If Times Square bomber Faisal Shahzad was indeed captured owing to an aerial spy platform circling over New York, the case for law enforcement’s use of drones may have gotten a boost as far as Joe Citizen is concerned. The adage, “if you see something say something,” is what inspired a New York City vendor to notify the police about the Times Square car bomb. In spycraft, that is what is known as HUMINT, or human intelligence. Coupled with SIGINT, or signals intelligence, the terrorist was caught.

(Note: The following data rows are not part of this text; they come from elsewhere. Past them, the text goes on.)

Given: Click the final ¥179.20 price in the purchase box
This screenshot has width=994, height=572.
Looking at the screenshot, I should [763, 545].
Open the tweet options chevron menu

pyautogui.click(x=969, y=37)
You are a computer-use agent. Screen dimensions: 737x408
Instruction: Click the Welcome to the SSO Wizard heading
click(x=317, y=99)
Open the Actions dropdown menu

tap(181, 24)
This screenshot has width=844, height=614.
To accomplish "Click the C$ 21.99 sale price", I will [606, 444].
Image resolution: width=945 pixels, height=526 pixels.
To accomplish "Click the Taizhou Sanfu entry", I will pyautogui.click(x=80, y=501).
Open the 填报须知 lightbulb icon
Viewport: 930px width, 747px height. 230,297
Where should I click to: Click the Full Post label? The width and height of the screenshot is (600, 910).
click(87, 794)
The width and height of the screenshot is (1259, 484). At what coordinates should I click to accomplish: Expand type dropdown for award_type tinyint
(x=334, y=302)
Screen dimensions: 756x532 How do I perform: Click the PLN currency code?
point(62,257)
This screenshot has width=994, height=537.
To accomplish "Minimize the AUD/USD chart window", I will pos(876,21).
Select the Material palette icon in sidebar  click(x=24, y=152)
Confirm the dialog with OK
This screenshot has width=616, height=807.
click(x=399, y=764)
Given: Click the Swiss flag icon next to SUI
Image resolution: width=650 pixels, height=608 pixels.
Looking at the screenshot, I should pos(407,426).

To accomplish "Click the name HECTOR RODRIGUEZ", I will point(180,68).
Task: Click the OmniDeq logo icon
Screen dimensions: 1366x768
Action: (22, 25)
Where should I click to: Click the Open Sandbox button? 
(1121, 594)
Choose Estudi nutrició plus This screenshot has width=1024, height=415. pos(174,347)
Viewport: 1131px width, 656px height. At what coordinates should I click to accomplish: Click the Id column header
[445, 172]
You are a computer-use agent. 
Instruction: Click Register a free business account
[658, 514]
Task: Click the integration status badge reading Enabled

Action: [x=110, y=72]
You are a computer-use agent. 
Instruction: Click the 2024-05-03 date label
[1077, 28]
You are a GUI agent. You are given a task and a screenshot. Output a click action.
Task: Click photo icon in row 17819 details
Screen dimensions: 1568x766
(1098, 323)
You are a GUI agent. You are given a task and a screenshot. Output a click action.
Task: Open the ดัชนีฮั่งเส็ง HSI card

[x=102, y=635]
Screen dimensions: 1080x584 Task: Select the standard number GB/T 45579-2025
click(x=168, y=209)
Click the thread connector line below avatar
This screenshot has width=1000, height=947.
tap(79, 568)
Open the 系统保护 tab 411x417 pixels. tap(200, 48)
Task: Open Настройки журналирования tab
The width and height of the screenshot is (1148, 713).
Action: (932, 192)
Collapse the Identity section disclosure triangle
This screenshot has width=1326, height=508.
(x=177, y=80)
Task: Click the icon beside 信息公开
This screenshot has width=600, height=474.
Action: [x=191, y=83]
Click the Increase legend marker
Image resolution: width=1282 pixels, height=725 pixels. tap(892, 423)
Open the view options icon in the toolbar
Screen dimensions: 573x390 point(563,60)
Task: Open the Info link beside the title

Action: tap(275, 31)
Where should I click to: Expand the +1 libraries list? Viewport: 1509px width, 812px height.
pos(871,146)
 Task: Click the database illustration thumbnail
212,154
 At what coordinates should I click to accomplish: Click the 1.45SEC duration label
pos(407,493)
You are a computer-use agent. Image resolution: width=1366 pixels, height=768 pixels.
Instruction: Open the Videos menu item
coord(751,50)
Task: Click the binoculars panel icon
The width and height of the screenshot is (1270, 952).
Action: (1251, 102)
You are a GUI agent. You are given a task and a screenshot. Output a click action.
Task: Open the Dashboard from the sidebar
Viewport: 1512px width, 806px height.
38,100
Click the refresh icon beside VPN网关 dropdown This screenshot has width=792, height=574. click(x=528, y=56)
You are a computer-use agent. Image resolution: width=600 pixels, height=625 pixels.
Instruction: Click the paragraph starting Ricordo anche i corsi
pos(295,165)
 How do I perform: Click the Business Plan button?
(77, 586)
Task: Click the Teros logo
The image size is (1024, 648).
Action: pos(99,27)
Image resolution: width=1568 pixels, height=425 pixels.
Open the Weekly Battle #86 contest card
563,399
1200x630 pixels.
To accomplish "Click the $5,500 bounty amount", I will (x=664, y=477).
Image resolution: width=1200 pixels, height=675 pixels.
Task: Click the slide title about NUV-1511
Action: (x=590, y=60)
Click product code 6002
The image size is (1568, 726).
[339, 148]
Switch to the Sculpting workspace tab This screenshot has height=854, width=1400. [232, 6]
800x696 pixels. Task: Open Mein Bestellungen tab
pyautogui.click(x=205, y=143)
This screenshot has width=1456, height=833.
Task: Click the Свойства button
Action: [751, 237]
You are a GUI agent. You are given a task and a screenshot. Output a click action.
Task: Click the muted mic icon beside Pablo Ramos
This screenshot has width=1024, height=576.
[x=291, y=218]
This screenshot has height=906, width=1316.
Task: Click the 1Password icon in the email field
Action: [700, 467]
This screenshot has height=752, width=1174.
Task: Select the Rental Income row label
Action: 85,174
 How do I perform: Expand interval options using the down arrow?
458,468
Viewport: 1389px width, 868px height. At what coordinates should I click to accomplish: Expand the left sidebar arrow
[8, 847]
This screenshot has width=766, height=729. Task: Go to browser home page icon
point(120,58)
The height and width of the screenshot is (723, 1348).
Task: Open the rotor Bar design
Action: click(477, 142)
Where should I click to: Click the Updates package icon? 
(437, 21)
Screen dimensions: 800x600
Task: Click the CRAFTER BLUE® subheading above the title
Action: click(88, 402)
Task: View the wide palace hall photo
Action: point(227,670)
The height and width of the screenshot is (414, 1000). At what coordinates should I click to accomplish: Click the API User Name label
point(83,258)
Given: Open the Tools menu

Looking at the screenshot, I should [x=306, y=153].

Sadly predicable, the loser tradecraft in this scenario was bureaucracy. Once again, the TSA failed to do its job. The Associated Press reports that “the no-fly list failed to keep the Times Square suspect off the plane” bound for Dubai. This is despite the fact that the suspect’s name had been placed on the TSA’s no-fly list earlier that same day: “He reserved a ticket on the way to John F. Kennedy International Airport, paid cash on arrival and walked through [airport] security without being stopped.” It was Customs and Border Protection agents who apparently spotted Shahzad’s name on the Emirates airline passenger list and recognized him to be the bombing suspect that every law enforcement officer in New York City was looking for.

The story is updating quickly. Whether the public will learn about the possible key role of surveillance drones in the manhunt remains to be seen.